---------- RECORD EXTRACTS ----------

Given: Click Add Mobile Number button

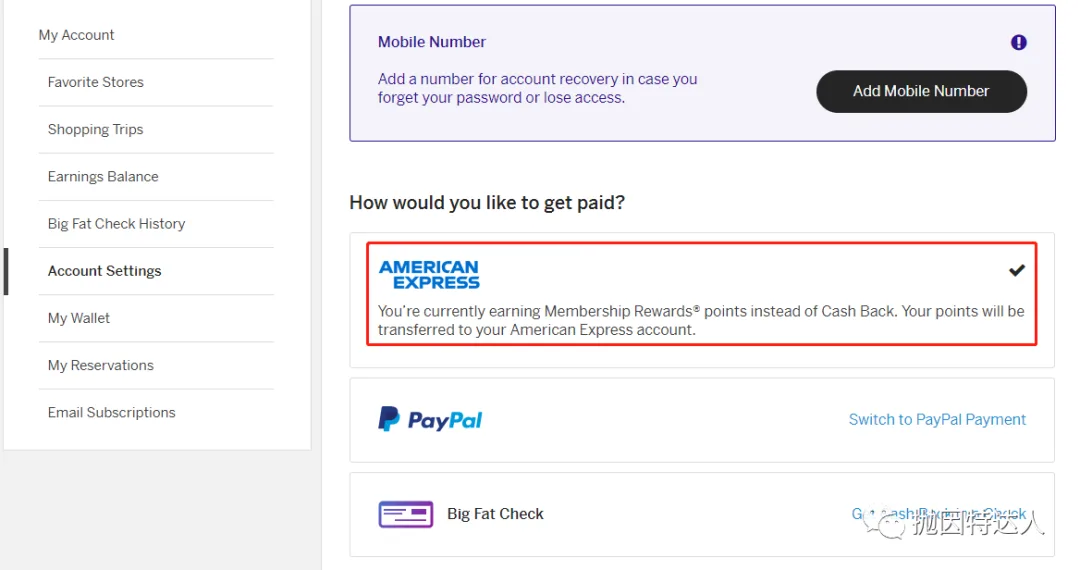Looking at the screenshot, I should tap(922, 92).
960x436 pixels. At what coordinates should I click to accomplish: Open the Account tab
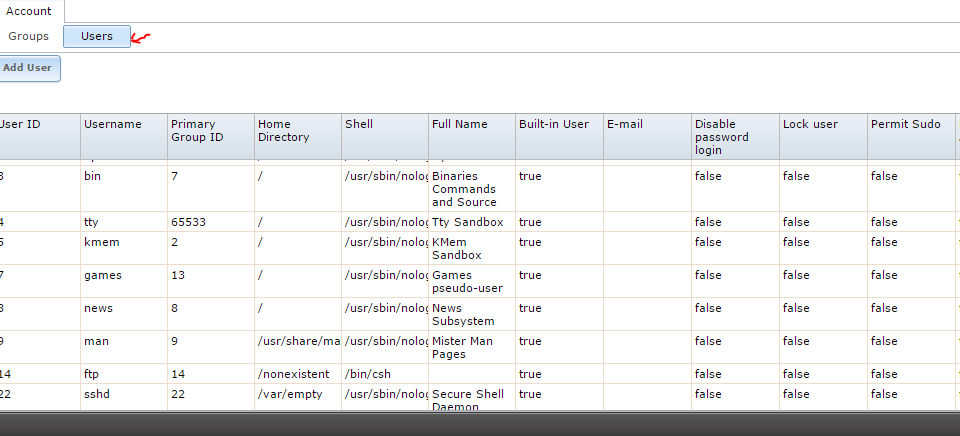click(x=29, y=11)
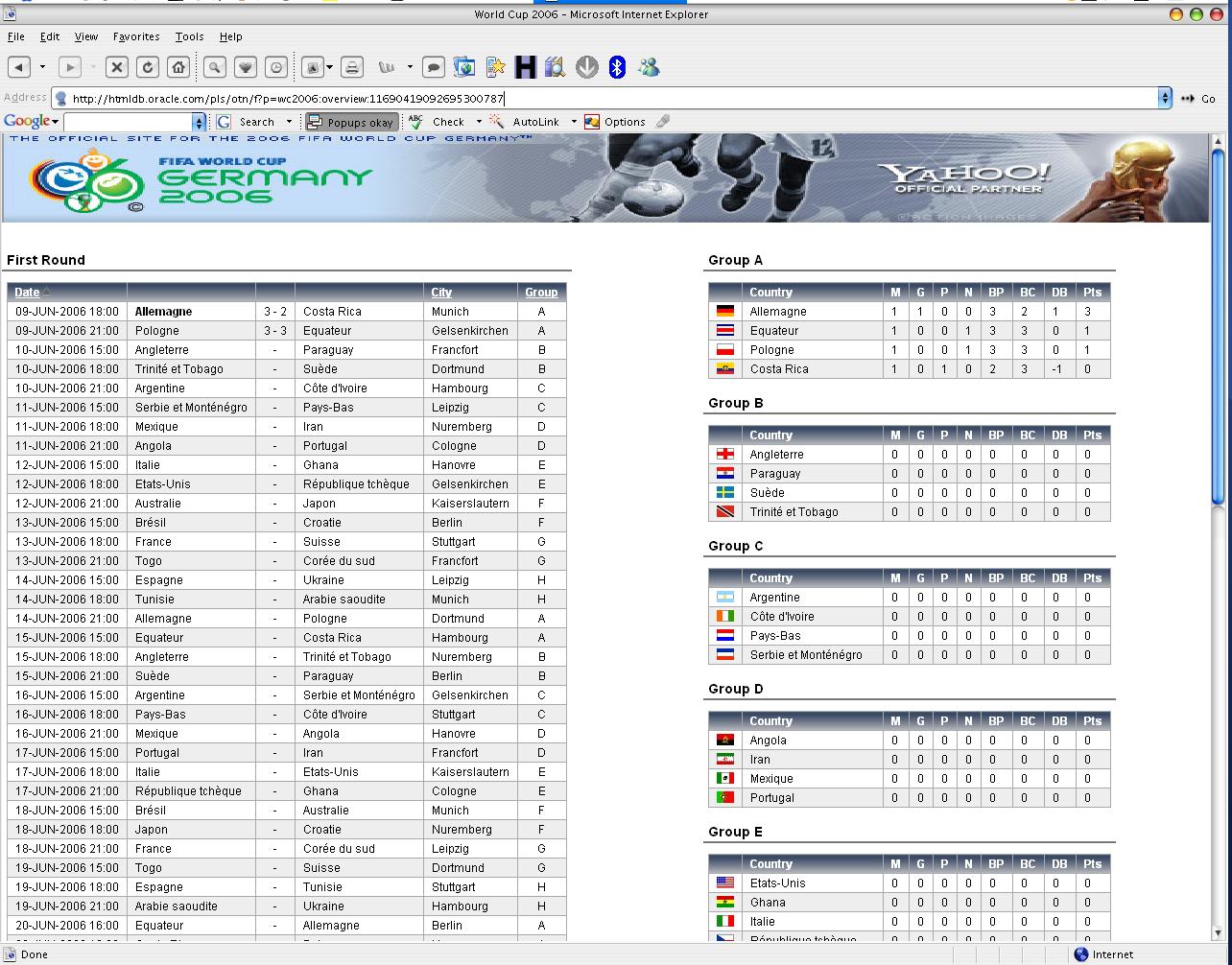
Task: Click the Bluetooth toolbar icon
Action: click(618, 67)
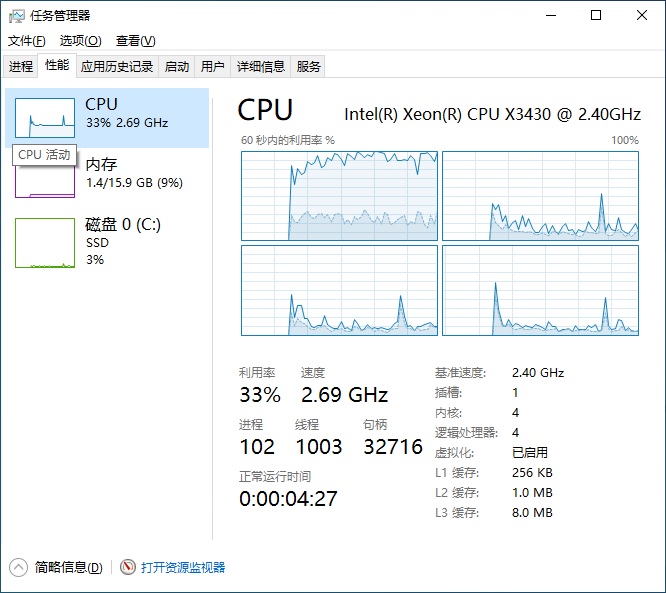Open the 选项(O) menu
Viewport: 666px width, 593px height.
(80, 41)
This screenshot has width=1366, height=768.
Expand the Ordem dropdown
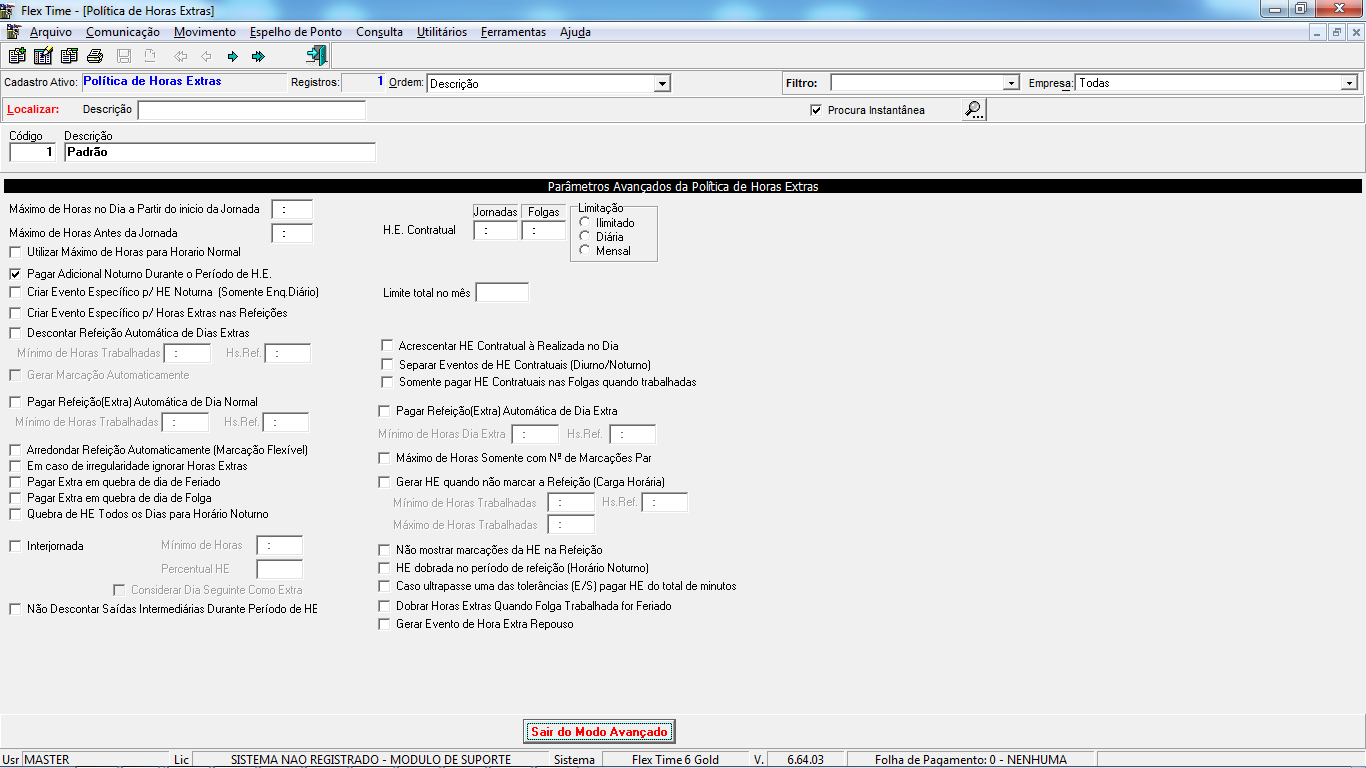[x=662, y=84]
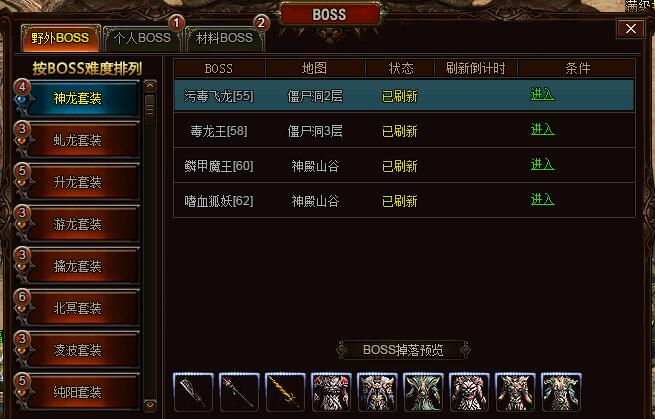The width and height of the screenshot is (655, 419).
Task: Select the golden sword drop icon
Action: coord(285,392)
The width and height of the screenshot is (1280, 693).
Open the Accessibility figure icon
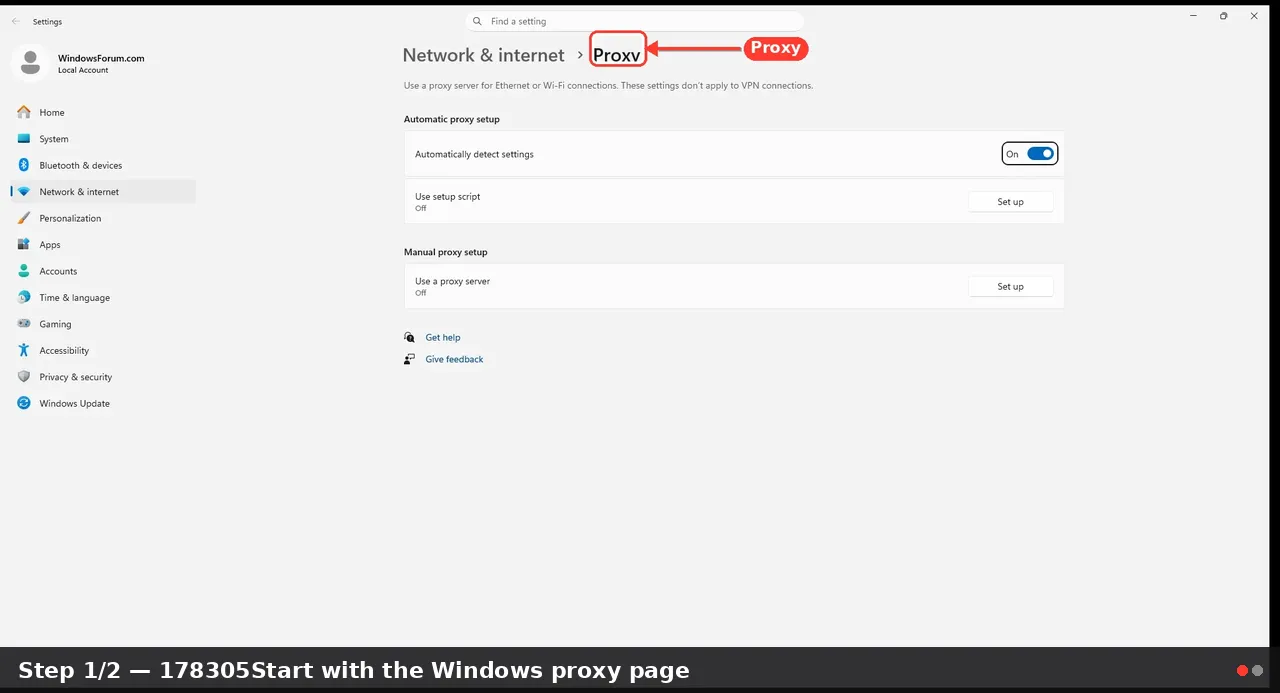pyautogui.click(x=24, y=350)
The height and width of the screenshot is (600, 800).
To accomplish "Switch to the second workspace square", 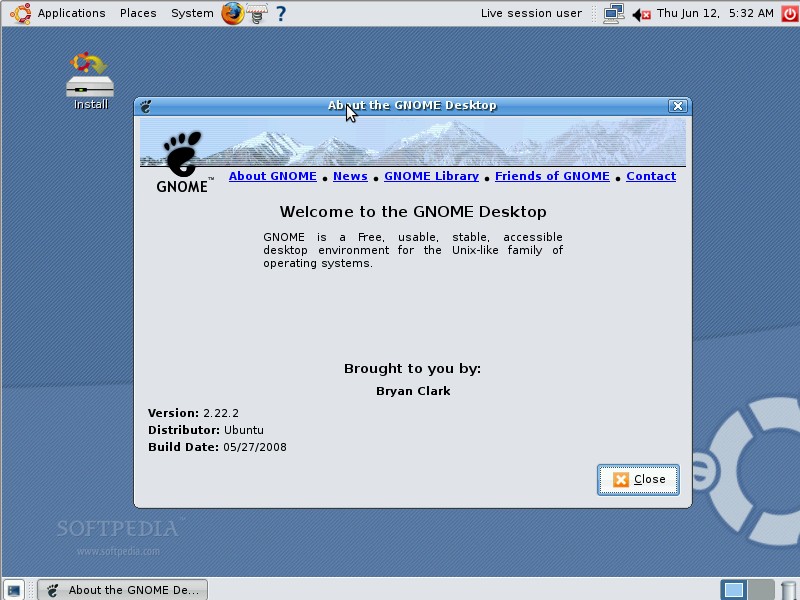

----------

**TASK TO COMPLETE**
Only the pictures stay out; everything else in the listing above must be repeated exactly.

**SOLUTION FOR THIS PROBLEM**
Given: Click Add Mobile Number button

Looking at the screenshot, I should tap(922, 92).
960x436 pixels. At what coordinates should I click to accomplish: Open the Account tab
click(x=29, y=11)
Task: Click the Bluetooth toolbar icon
Action: click(618, 67)
Open the 选项(O) menu
Viewport: 666px width, 593px height.
(80, 41)
This screenshot has width=1366, height=768.
Expand the Ordem dropdown
[x=662, y=84]
The width and height of the screenshot is (655, 419).
Task: Select the golden sword drop icon
Action: coord(285,392)
The width and height of the screenshot is (1280, 693).
Open the Accessibility figure icon
pyautogui.click(x=24, y=350)
The height and width of the screenshot is (600, 800).
To accomplish "Switch to the second workspace square", 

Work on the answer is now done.